Ratings agency Moody's said the election victory of Prime Minister David Cameron might have implications for the Britain's sovereign debt rating if it led to the country leaving the European Union. 

Mr Cameron has promised to hold a referendum on Britain's membership of the EU before the end of 2017.

"While the election result will have no impact on the UK's rating, if the Conservative Party's plan to hold a referendum on European Union membership results in the UK's exit this could have consequences for the whole economy, including potentially for the sovereign rating, if the UK was unable to broadly replicate the benefits of membership," Moody's said. 

Meanwhile, Britain's stock market surged higher today after David Cameron's Conservatives unexpectedly won the election, giving the party another five years in power. 

The blue-chip FTSE 100 index closed 2.3% higher after the result to stand at 7,047, within touching distance of the record high of 7,122.74 points reached last month. 

The FTSE 250 mid-cap index jumped 2.8% to set an all-time high as the election results came through, pushing the Conservatives towards an overall majority and overturning poll predictions of a hung parliament. 

Many investors had backed the Conservatives over the opposition Labour Party.

Labour had set out tough new regulations on industries such as banking, utilities, property and gambling which could have hit the profits of companies in those sectors.

The FTSE 350 Utilities index moved up 2.4% - having been considerably higher earlier in the day - on the prospect of less regulation in the sector. 

The Labour party had wanted to give the energy regulator the power to force firms to cut prices in response to falls in wholesale costs.

UK banks were up about 2.6% as the election results removed fears of a break-up of the biggest banks and further hikes in a tax on banks' assets. Shares in Lloyds, RBS and Barclays were up between 4% and 5.9%.

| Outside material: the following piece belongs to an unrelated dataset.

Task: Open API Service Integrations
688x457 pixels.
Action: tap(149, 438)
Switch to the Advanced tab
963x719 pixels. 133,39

Shares in bookies chain Ladbrokes surged nearly 10% on relief that the opposition party, which wanted a new levy on online betting, was out of power.
Property stocks were also seeing a relief rally as Labour's "mansion tax" proposals and "use it or lose it" policy for developers who own land that could be used for homes had unnerved investors. On the other hand, the Conservatives plan to expand a "Right to Buy" programme to allow people living in social housing to purchase their homes at a discount. 

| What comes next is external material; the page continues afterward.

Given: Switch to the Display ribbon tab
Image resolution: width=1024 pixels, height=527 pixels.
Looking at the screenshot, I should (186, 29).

Housebuilders Berkeley Group, estate agents Savills, Country Countrywide, Foxtons and online property search company Zoopla up 6.6-8.8%.
And shares in Sports Direct jumped over 4%. The company is a large user of zero hours contracts, which were seen as being under threat by a Labour-led government.

Sterling was also on course for its biggest daily rise against the euro and dollar since 2009. 

But while the short-term political risks may have diminished, the longer-term risk of Britain holding a referendum to leave the European Union remains, particularly for sterling. 

Sterling jumped more than 1% against the dollar to trade above $1.54 for the first time since late February, and rallied 2% against the euro to 72.64 pence per euro.

EU - key principles 'non-negotiable' in talks with UK

The EU said today it was ready to work with Britain's re-elected Prime Minister David Cameron on his reform demands but said key principles including the freedom of movement were not up for negotiation.

Cameron has pledged to hold a referendum on membership of the European Union by 2017 and wants changes to the bloc's treaties on issues including migration. 

"I confirm that the four freedoms in the treaty are non-negotiable. They are non-negotiable because they are the essence of the EU," Margaritis Schinas, a spokesman for European Commission President Jean-Claude Juncker, told a daily briefing.  

"The European Commission stands ready to work constructively with the new British government, and, yes, President Juncker looks forward to meeting David Cameron soon," he added. 

He pointed out that Juncker had opened the door for "minor" treaty changes in comments last month but ruled out any altering of the four key treaty principles of free movement of goods, services, capital and people. 

"First we want to see and receive the UK proposals on reform, and of course in the spirit of openness, friendliness and constructive spirit we are ready to discuss those in our quest for a fair deal with Britain."
"Treaty change is something that is not that easy but it's also part of a longer-term perspective of how we organise the European Union," the spokesman added.